** Source extract follows **

The biotech, which saw its stock rise by 85% in 2017, hopes to file for approval by the end of the year if all goes well.
Looking back at the company's growth over the past four years, Aimmune CEO Stephen Dilly said investor questions at the J.P. Morgan meeting have moved from ‘Who the hell are you?' to ‘Tell me about your commercial plans.'
With AR101, Aimmune is betting it can desensitize allergic individuals to peanut protein by administering successively higher doses of the drug over time.
“The term we use as sort of a holy grail is 'bite-proof protection,'” Dilly explained, referring to reaching a level of protection where an allergic child could take a bite of a peanut-butter sandwich, spit it out and be fine.
Success in PALISADE would help support a potential Biologics License Application and keep the treatment moving toward market. A setback, however, could cause Aimmune to suffer a similar fate as its rival DBV Technologies, which saw its shares fall 40% on a Phase 3 miss for its own peanut allergy product.
Bayer leaps at innovation
Known as the maker of aspirin and for that little acquisition of Monsanto, Bayer wants to get the word out that it is also an innovator in spaces like oncology and cardiovascular disease.

** End of Source extract **
** Extracted material follows **

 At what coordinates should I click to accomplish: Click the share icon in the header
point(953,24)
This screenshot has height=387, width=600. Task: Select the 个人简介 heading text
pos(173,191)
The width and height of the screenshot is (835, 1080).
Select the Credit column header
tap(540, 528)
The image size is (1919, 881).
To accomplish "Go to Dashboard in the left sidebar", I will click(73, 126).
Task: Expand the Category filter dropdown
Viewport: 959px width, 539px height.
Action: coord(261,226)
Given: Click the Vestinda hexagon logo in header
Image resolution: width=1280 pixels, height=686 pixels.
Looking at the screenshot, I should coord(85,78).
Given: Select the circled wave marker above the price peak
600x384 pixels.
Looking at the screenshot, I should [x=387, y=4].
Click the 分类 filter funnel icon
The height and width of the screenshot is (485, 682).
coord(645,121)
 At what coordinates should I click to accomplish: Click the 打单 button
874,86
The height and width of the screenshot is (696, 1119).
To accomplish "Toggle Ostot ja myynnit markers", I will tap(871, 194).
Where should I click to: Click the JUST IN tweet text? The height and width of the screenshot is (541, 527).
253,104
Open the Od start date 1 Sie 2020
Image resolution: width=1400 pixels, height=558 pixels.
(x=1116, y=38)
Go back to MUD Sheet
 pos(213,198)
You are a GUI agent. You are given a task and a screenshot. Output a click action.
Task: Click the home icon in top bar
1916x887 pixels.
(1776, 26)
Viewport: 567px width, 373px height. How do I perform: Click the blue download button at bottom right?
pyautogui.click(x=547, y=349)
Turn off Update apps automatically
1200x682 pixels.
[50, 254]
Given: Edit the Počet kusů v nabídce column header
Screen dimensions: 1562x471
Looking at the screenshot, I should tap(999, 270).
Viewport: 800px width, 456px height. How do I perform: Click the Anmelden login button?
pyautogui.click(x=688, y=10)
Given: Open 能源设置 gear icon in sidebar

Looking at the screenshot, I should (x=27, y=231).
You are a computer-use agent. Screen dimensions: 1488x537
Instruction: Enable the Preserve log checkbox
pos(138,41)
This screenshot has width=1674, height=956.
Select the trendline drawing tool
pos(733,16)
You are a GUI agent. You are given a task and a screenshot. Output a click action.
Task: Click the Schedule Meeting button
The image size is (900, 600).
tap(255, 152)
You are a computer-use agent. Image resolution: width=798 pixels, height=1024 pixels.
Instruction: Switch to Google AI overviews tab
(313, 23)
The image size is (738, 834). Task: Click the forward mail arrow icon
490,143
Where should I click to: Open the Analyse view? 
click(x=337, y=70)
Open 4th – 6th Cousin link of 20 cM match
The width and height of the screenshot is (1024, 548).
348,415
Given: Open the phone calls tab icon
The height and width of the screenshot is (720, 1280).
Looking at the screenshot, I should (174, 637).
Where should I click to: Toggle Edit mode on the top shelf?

** End of Extracted material **

Problem description: Copy out the biotech news excerpt above in full, word for word.

Answer:
The biotech, which saw its stock rise by 85% in 2017, hopes to file for approval by the end of the year if all goes well.
Looking back at the company's growth over the past four years, Aimmune CEO Stephen Dilly said investor questions at the J.P. Morgan meeting have moved from ‘Who the hell are you?' to ‘Tell me about your commercial plans.'
With AR101, Aimmune is betting it can desensitize allergic individuals to peanut protein by administering successively higher doses of the drug over time.
“The term we use as sort of a holy grail is 'bite-proof protection,'” Dilly explained, referring to reaching a level of protection where an allergic child could take a bite of a peanut-butter sandwich, spit it out and be fine.
Success in PALISADE would help support a potential Biologics License Application and keep the treatment moving toward market. A setback, however, could cause Aimmune to suffer a similar fate as its rival DBV Technologies, which saw its shares fall 40% on a Phase 3 miss for its own peanut allergy product.
Bayer leaps at innovation
Known as the maker of aspirin and for that little acquisition of Monsanto, Bayer wants to get the word out that it is also an innovator in spaces like oncology and cardiovascular disease.